* Goal of the exercise: Begin at the line with "[Instagram] (826, 2172)" and write out every line after it, exactly, through the last line below, adding nothing.

* Exercise data:
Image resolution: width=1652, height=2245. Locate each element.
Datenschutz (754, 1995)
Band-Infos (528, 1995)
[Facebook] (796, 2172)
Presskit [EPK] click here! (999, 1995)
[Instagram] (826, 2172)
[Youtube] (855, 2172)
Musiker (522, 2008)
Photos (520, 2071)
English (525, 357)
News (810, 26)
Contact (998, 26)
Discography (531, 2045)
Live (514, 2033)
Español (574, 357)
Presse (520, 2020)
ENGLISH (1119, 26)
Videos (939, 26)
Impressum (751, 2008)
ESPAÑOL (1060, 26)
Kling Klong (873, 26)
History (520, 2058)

* Completed task:
[Instagram] (826, 2172)
[Youtube] (855, 2172)
Musiker (522, 2008)
Photos (520, 2071)
English (525, 357)
News (810, 26)
Contact (998, 26)
Discography (531, 2045)
Live (514, 2033)
Español (574, 357)
Presse (520, 2020)
ENGLISH (1119, 26)
Videos (939, 26)
Impressum (751, 2008)
ESPAÑOL (1060, 26)
Kling Klong (873, 26)
History (520, 2058)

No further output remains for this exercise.